From this link
If $X$ is an $\infty$-groupoid, then a property $P$ of objects of $X$ is compatible with equivalence if, whenever $P(a)$ holds for an object $a$ of $X$ and $b$ is equivalent (as an object of $X$) to $a$, then $P(b)$ holds. Alternatively, an operation $f$ from objects of $X$ to objects of (another $\infty$-groupoid) $Y$ is compatible with equivalence if, whenever $a$ and $b$ are equivalent objects of $X$, $f(a)$ and $f(b)$ are equivalent (as objects of $Y$).

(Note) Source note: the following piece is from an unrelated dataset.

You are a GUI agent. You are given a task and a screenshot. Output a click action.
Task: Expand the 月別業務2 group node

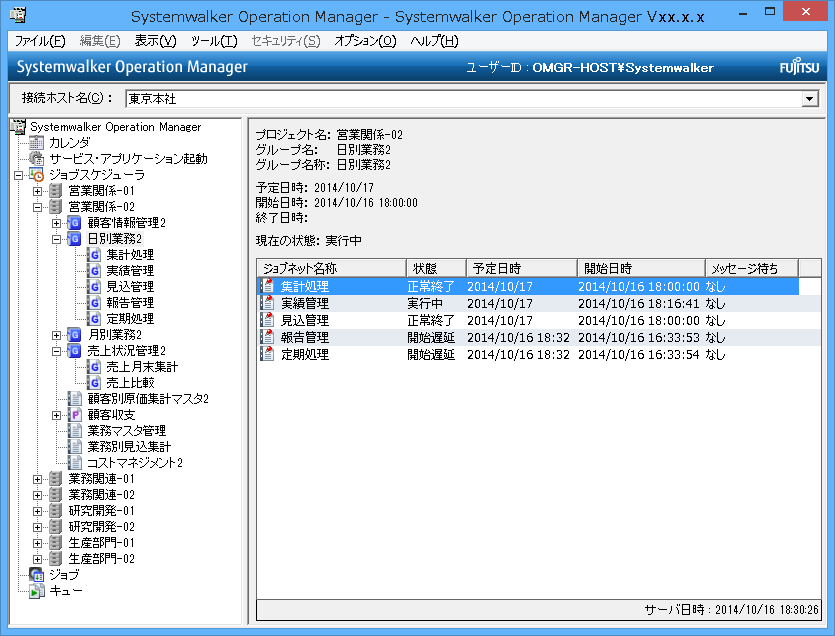point(57,335)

in the same link is written:
The operation-version of the principle of equivalence gives the property-version if you think of a property as an operation taking values in the $\infty$-groupoid (in fact a $0$-groupoid, or set) of truth values. (The property-version also gives the operation-version, although that is a little more involved.)

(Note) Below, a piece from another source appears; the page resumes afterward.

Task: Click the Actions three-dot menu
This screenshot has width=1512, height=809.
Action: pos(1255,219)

Here is my question: how can you recast the operation-version of the principle of equivalence in the property-version?
I think I finally got it.
For each operation $f$ defined between two (object-sets) of two $\infty$-groupoids $X$ and $Y$ and each object $a \in X$ we can define the property $$P_{f,a}(x) \equiv f(a) \sim f(x)$$ where $x \sim y$ stands for $x$ is equivalent to $y$.
Then the operation $f$ satisfies the principle of equivalence (i.e. is compatible with equivalence) if and only if for each $a \in X$ the property $P_{f,a}(x)$ is compatible with equivalence.
Indeed if $f$ is compatible with equivalence then for every $a \in X$ if $b,c \in X$ are such that $b \sim c$ then we have $$P_{f,a}(b) \equiv f(a) \sim f(b)\ ,$$ $$P_{f,a}(c) \equiv f(a) \sim f(c)$$ and $$f(b) \sim f(c)$$ hence, since $\sim$ is an equivalence relation, it follow that $P_{f,a}(b) \iff P_{f,a}(c)$.
On the other hand if for each $a \in X$ the property $P_{f,a}(x)$ satisfies the principle of equivalence then for each pair $a,b \in X$ if $a \sim b$ we have that $$P_{f,a}(a) \equiv f(a) \sim f(a)$$ is clearly true and so $$P_{f,a}(b) \equiv f(a) \sim f(b)$$ must be true too.